COURSE TWOTHE MAINE
In a few months the division was carefully recruited and when the drill season started it was little effort for jack o’ the dust to report a tidy sum in the treasury. The division parlor was artistically decorated. Along the frieze was painted a stretch of blue water of dipsy hue on which was developed some of the most startling advances in shipbuilding. A craft of the time of Hiero, a Roman galley, a Viking ship, a French frigate of the sixteenth century, a warship of Revolutionary days, one of the time of Hull and then the battleship Indiana were pictured. In a way the series traced the development of sea power.
The months of that drill season wore by pleasantly, the boys at work mainly at infantry, for somehow in those days the real province of naval militiamen was not clearly lined out, but with a bit of single-stick work and some signalling, and when the end of the season arrived most of the men were well acquainted with the work which had been laid out.
It was on the battleship Maine that the yearly lessons afloat were learned. The battleship Texas had been assigned for the duty, but it became necessary to dry dock her for repairs, and her sister ship took her place. Ensign Louis F. Middlebrook with Boatswain’s Mate Crowell, Quartermaster Wightman, Coxswains Osgood and Meek and Seamen Doran, Mather, J. Morgan Wells, Gilbert and Baxter constituted the baggage detail, whichsailed from the steamboat landing at 7:30 on the morning of Saturday, July 17, on the tug J. Warren Coulston for Fisher’s Island.
The detail pitched camp on rising ground in the rear of the Hotel Munnatawket, not far from the site of the battalion’s camp some five years later.
The Maine lay at anchor in Fisher’s Island Sound. The remainder of the division went by rail to New Haven on the following Monday morning and sailed for the island on the steamer Richard Law. The two divisions with the engineer branch and the staff made the battalion nearly 140 strong.
Captain Sigsbee was in command of the ship, the same officer who was in command when the tragedy in the harbor of Havana happened seven months later. His face became familiar to most of our men, as did also that of Lieutenant Wainwright, executive officer at the time of the explosion, and when that tragedy came the horror had a personal as well as a patriotic interest for many members of the Second Division, who remembered by name and face many a man in the ship’s complement.
Most of the work was at Camp Long or in small boats, but not a little was on the ship, where gun drill was among the most interesting of the branches. A lecture on the Whitehead torpedo was a feature of the curriculum.

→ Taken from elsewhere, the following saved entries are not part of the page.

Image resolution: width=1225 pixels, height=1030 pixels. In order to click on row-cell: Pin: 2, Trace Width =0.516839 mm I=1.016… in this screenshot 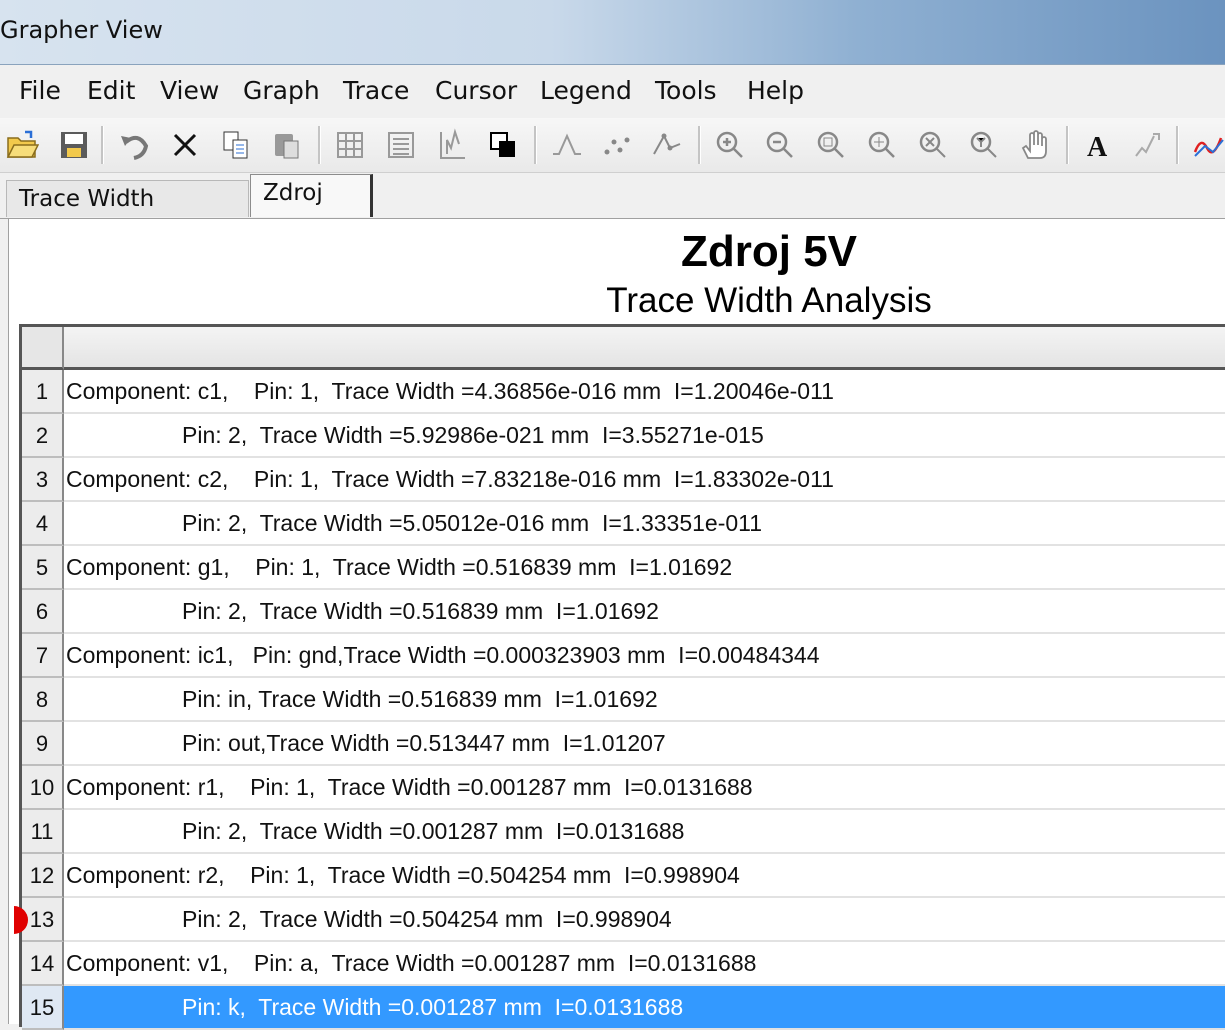, I will do `click(644, 612)`.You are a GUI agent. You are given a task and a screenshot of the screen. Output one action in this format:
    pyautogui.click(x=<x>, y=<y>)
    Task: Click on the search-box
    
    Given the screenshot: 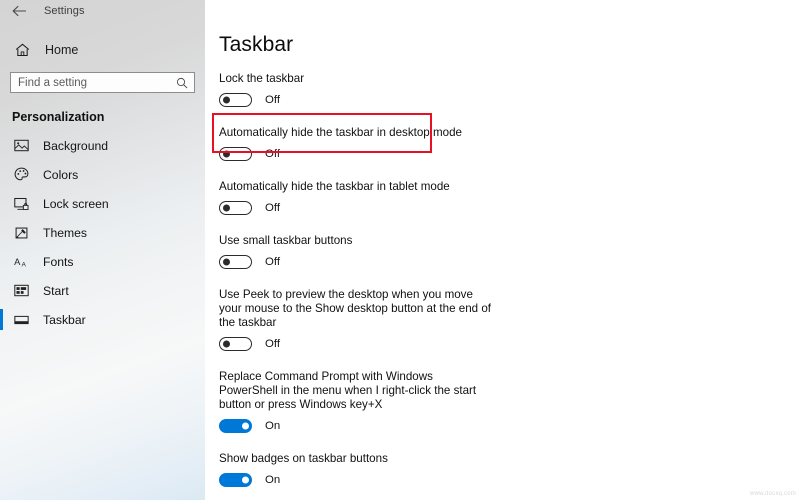 What is the action you would take?
    pyautogui.click(x=102, y=82)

One afternoon during the tour of duty on the Maine, the signal squads of the First and the Second Divisions met in a contest for a trophy cup and the squad from the Second won. The winning team included Quartermasters Cheney and Wightman and Seamen Bosworth and V. Morgan.
It is interesting to hark back to the Maine days and to record that a racing cutter crew was evolved and that it received some, if not much, instruction and encouragement from men on the Maine. Out of the mist of thatweek it is recorded that this crew was made up of these oarsmen: First, Seaman Baxter; Second, Quartermaster Wightman; Third, Coxswain Osgood; Fourth, Seaman Wells; Fifth, Gunner’s Mate Root; Sixth, Seaman Havens; Seventh, Seaman Gilbert; Eighth, Boatswain’s Mate Morrell; Ninth, Coxswain Northam; Tenth, Seaman Ingalls; Eleventh, Gunner’s Mate Cuntz, and Twelfth, Seaman J. Morgan. Without experience the crew contested with the crack twelve of the New Haven Division and was beaten only by three-quarters of a boat length.
The Hartford Division returned on the tugs Coulston and Mabel, arriving at the steamboat landing in the early evening.